Rather than remove all the glass at once, the aquarium plans to replace 8-to-12 panes a day and then close up the building every night so it can keep the plants and the animals in place. The motmots and other exotic birds won’t be able to fly out because of a “bird screen” that has always been in place to prevent birds from getting into the rafters.
Racanelli attributed the failure of the glass to its age. Over time, he said, “the pane of the glass expands and contracts, but when it expands too far, it exceeds the limits of the frame that it is in. Then, the stress of the expanded piece of glass, which used to have more flexibility in earlier years, becomes too much and the whole pane shatters at once.” Because the panes are safety glass, he said, the shattered windows either stay in the frame or rain down in tiny pieces.

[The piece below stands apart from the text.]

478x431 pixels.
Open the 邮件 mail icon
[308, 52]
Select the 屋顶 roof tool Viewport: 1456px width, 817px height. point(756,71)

Fabrication of the new glass is expected to begin later this year, so it will be ready for installation in 2022. A fabricator has not been named but Racanelli said the new panes, measuring 4’-by-4’, will be tempered safety glass that takes advantage of advances in glass technology over the past four decades. Among the improvements, he said, the new glass will be made to higher standards such as better “insulative properties” and is expected to last even longer than the existing glass. In addition, he said, the new panes won’t contain nickel, a transition metal that may have contributed to the failure of the existing glass.
According to the American Bird Conservancy, up to a billion birds die each year in the United States after hitting glass surfaces, either windows or entire walls. Certain jurisdictions, including New York City, now require that new buildings have bird-safe glass. Some architects have begun specializing in the design of bird-friendly buildings such as the Integrated Science Commons at Vassar College, by Richard Olcott/Ennead Architects.
“At treetop height, birds are much more inclined to fly into glass, especially our kind of glass, because they see a tree inside the glass and they think, I want to fly to that tree, and then they hit the glass,” he said. “Getting the lower levels of Australia and the entrance glass bird-safe was the first priority because it was where birds were more likely to hit the glass.”
The rooftop pyramid is less of a threat to birds because it’s higher, he added. “Being five stories up, it’s up above the zone that’s most dangerous. Still, we were very eager to make sure the new glass that we are installing is bird-safe.”
To make the aquarium’s glass bird-safe, the fabricator will acid-etch a frit pattern that will be visible to birds but won’t interfere with the views of visitors who are inside the building looking out over the harbor.
Racanelli said the aquarium consulted with Lights Out Baltimore, a local organization that responds to calls about bird strikes and advocates for bird-friendly glass, in planning the glass replacement. At the same time, the aquarium didn’t want to alter what visitors see in the rain forest exhibit.
“The experience will not change for the guest,” said Racanelli. “It’s a structural improvement, that we are going to spend almost $8 million in order to make it so the guest notices nothing different… This is the kind of invisible improvement you have to do in a major public facility like ours in order for it to remain at a world-class standard.”
Racanelli noted that the National Aquarium was one of the first institutions to combine a land-based exhibit with water-based exhibits. Since it opened in 1981, about 20 other zoos and aquariums in North America have put exhibits under glass, including the Tennessee Aquarium, the Shedd Aquarium and the National Zoo, and “every one of them was inspired by what was created here for the National Aquarium.”
Although Baltimore’s rain forest is one of the first cases in which an aquarium has needed to replace glass over an exhibit, other institutions likely will have the same issues, he warned. “Every single one of them will face this conundrum.”